● **Supplied entries**
● ● ●

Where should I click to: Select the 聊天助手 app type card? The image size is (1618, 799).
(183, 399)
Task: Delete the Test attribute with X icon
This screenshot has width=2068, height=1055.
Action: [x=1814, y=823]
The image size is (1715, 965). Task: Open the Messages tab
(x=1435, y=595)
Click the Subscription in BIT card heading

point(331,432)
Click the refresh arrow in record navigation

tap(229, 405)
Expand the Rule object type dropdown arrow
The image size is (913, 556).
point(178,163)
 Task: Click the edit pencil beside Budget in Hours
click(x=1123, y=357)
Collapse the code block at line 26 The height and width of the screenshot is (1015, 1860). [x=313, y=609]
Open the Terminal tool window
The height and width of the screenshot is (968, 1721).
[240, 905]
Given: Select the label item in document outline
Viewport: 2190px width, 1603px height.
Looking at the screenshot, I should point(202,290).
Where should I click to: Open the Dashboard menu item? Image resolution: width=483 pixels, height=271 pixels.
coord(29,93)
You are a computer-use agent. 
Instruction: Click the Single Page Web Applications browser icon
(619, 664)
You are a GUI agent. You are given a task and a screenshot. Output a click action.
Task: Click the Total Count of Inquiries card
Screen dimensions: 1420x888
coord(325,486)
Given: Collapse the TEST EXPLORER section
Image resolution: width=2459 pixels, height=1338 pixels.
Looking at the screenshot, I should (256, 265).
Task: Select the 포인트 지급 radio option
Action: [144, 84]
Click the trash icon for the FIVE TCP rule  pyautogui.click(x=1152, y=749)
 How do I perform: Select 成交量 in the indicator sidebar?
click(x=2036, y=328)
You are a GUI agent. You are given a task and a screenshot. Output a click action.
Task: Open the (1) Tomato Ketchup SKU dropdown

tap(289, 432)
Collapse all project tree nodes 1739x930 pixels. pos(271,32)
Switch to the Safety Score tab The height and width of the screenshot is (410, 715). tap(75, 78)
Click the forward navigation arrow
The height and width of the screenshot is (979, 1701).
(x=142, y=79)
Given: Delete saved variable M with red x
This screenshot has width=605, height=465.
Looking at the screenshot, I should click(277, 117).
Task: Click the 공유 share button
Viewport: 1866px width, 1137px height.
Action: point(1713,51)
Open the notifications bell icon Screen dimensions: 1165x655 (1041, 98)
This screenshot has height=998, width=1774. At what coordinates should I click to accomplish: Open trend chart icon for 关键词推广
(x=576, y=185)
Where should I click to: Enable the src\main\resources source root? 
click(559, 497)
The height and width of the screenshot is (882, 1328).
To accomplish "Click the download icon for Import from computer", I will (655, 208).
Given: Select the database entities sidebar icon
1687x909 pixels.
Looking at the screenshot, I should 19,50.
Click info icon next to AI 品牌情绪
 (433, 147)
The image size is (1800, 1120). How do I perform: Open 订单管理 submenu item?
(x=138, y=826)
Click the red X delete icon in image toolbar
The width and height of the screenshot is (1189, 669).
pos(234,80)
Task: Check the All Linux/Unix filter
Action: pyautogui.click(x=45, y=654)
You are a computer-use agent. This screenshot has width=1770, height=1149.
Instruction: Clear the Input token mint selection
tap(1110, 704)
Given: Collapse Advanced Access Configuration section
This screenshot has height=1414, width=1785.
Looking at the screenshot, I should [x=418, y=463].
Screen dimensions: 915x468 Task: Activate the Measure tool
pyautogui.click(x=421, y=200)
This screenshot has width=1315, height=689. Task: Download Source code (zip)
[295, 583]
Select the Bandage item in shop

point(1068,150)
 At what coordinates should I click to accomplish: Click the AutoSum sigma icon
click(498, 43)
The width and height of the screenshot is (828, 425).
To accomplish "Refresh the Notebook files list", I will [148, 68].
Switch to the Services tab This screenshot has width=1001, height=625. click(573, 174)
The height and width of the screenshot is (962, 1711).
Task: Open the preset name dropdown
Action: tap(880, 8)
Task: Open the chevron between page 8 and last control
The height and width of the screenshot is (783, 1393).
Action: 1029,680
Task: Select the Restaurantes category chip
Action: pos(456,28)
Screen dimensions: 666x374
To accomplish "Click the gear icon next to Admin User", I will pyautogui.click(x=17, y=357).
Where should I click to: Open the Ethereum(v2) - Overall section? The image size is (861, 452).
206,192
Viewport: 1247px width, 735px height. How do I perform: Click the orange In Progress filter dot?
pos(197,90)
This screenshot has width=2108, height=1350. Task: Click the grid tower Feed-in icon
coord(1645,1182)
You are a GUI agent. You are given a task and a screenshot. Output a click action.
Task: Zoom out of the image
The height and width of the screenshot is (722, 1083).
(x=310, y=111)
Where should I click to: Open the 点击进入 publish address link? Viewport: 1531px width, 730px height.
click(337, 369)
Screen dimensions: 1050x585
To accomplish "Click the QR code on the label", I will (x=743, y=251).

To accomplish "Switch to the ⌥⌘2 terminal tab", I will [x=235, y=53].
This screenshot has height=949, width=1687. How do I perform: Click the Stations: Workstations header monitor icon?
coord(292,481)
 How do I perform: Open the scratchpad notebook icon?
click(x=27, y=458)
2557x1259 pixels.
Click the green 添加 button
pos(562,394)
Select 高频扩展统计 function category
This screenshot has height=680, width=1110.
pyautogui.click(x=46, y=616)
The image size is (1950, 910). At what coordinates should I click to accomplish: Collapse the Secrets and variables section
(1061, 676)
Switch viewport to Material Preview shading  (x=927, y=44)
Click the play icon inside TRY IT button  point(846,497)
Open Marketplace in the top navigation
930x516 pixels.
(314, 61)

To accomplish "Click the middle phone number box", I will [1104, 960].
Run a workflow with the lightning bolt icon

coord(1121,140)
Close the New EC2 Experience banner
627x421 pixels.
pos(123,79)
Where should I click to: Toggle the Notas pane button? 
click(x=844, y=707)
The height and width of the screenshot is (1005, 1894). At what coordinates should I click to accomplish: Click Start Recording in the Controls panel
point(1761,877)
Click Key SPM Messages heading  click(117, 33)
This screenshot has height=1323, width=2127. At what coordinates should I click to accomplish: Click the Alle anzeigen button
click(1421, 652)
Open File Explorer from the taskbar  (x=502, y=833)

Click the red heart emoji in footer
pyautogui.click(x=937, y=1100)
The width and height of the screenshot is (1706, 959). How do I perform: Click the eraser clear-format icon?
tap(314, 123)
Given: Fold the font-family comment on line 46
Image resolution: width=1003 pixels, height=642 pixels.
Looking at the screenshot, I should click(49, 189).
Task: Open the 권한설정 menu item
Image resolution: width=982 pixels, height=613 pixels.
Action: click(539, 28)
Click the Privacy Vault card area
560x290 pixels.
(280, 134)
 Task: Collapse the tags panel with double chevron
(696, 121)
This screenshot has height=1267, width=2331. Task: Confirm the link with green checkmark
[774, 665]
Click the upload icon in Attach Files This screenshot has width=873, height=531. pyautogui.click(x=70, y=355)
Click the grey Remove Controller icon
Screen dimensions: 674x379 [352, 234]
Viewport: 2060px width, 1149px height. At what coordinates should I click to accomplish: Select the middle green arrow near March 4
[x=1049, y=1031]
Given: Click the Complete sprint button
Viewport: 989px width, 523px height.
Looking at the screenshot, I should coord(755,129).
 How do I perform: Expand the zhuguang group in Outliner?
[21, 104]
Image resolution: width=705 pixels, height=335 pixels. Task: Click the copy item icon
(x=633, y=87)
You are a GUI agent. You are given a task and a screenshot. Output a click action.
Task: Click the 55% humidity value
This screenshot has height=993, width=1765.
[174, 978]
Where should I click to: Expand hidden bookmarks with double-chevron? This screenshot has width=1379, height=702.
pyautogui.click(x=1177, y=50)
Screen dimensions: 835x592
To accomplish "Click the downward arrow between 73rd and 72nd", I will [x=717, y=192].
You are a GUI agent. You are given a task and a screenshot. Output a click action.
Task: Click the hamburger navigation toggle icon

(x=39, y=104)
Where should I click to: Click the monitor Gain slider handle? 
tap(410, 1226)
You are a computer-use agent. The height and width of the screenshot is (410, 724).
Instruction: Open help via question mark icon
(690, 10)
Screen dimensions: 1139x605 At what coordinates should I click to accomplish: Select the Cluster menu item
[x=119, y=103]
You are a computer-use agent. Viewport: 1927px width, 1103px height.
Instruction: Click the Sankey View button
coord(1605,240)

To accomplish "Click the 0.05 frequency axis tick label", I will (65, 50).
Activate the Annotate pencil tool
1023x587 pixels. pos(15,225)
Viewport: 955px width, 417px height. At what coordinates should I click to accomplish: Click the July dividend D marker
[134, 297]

● ● ●

● **What is required**
An exact copy of the lines above between the line holding "This screenshot has height=949, width=1687." and the line holding "Select 高频扩展统计 function category", inclusive, is the whole answer.

● **Your solution**
This screenshot has height=949, width=1687. How do I perform: Click the Stations: Workstations header monitor icon?
coord(292,481)
 How do I perform: Open the scratchpad notebook icon?
click(x=27, y=458)
2557x1259 pixels.
Click the green 添加 button
pos(562,394)
Select 高频扩展统计 function category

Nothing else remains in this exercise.